Stored records
+--
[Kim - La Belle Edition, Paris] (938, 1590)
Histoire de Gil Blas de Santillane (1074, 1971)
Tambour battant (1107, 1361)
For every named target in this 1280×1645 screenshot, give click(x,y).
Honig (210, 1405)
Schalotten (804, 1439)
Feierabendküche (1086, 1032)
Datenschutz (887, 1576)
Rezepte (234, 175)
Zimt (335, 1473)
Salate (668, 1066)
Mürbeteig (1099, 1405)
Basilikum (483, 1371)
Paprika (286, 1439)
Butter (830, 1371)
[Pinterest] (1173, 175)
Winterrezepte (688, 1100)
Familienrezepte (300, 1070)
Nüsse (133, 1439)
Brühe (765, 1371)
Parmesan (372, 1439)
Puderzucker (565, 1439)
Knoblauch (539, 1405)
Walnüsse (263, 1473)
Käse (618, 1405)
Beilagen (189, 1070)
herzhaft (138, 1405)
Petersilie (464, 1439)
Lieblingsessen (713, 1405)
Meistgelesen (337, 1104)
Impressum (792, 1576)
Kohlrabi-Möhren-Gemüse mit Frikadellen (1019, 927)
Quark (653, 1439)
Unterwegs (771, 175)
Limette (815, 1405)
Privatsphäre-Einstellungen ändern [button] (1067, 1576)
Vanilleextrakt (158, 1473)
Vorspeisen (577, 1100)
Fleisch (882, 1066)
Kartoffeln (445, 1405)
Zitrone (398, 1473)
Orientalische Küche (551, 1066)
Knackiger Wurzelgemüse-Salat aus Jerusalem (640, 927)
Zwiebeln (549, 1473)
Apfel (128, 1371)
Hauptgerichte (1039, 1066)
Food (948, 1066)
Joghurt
+--
PROMPT: From the line that contains "Zitrone (398, 1473)" to the last line of the data, write out each line exactly and add nothing.

YOUR RESPONSE:
Zitrone (398, 1473)
Orientalische Küche (551, 1066)
Knackiger Wurzelgemüse-Salat aus Jerusalem (640, 927)
Zwiebeln (549, 1473)
Apfel (128, 1371)
Hauptgerichte (1039, 1066)
Food (948, 1066)
Joghurt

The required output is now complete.